Again, duh, but that applies to both boys and girls. Most children need to have the love of reading modeled for them. If they see their parents reading, if their parents read to them on a regular basis and if reading is framed as something that is fun, boys will love to read just as much as girls do. To imply that boys automatically don’t love to read, or that they love to read less than girls do, is to paint with much too broad a brush.

Now, as boys get older and start looking for books that interest them, well, that’s where another problem might arise. There simply aren’t as many good books for boys, especially middle grade boys, as there are for girls. Then there is the fact that most books being pushed by schools right now are all about the current issue or social stance du jour. Boys, usually, want the derring-do or books about heroes they can identify with.
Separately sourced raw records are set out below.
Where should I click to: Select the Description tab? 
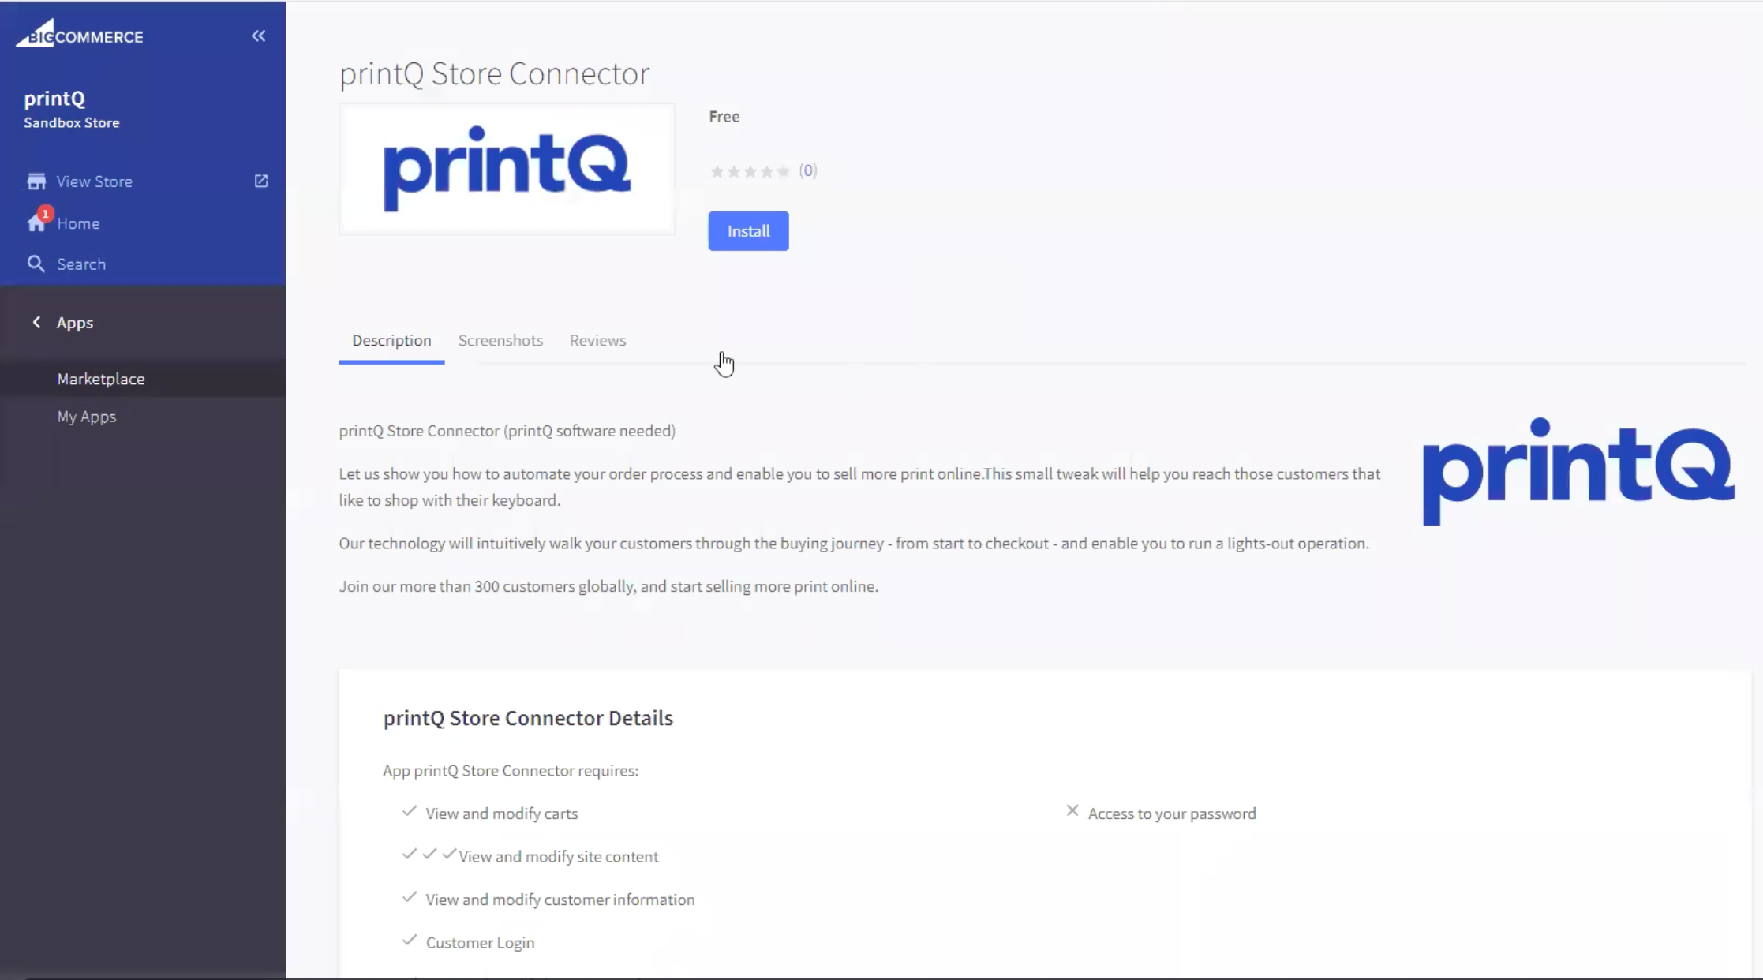point(391,341)
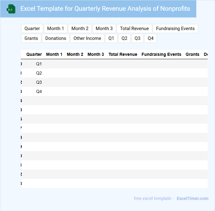Image resolution: width=215 pixels, height=211 pixels.
Task: Open the ExcelTimer.com link
Action: tap(192, 198)
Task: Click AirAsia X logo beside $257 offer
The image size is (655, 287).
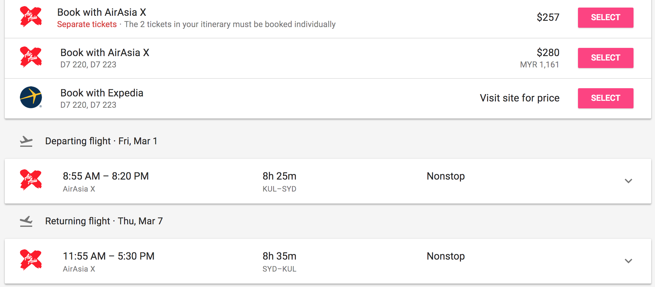Action: tap(31, 17)
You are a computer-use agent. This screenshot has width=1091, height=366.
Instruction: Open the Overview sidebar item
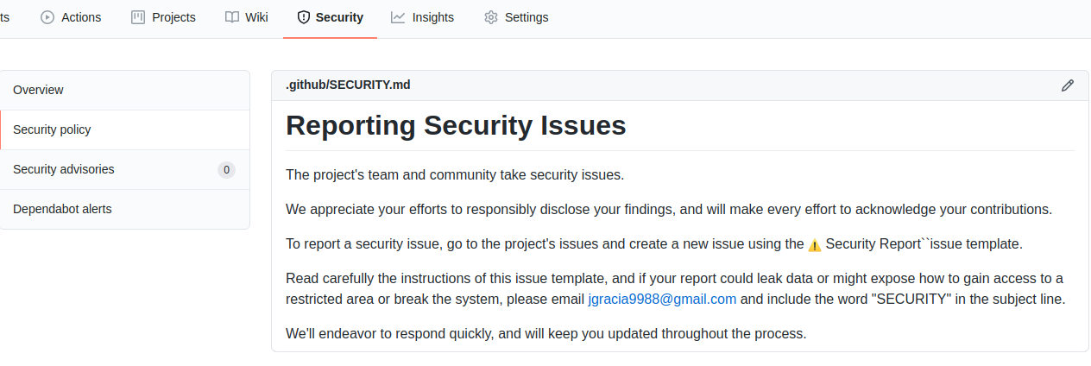pos(38,90)
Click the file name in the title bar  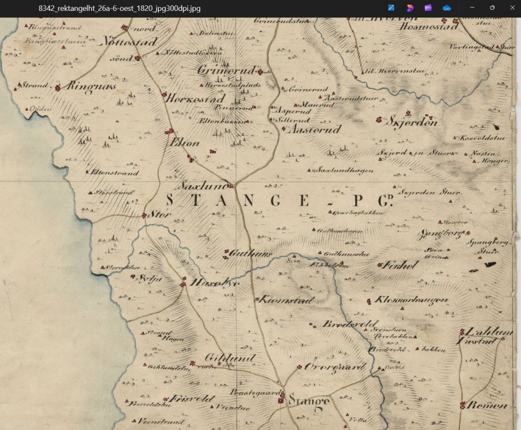[x=119, y=9]
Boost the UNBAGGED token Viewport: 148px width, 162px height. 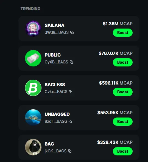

Beyond that, most kids don’t want to read to be depressed or to have a negative world painted for them. Heck, most adults don’t want that.

3. Find an outlet for competition.

Once again, this applies to girls as well as boys. This simply illustrates my problem with lists like this. They make it seem like boys are the only ones who are competitive. Far from it. So, as parents — even as teachers — we have to find a way to channel that competition in ways that will help the child mature and learn to deal with victories as well as defeats.

4. Teach a boy to be compassionate — by letting him play with dolls.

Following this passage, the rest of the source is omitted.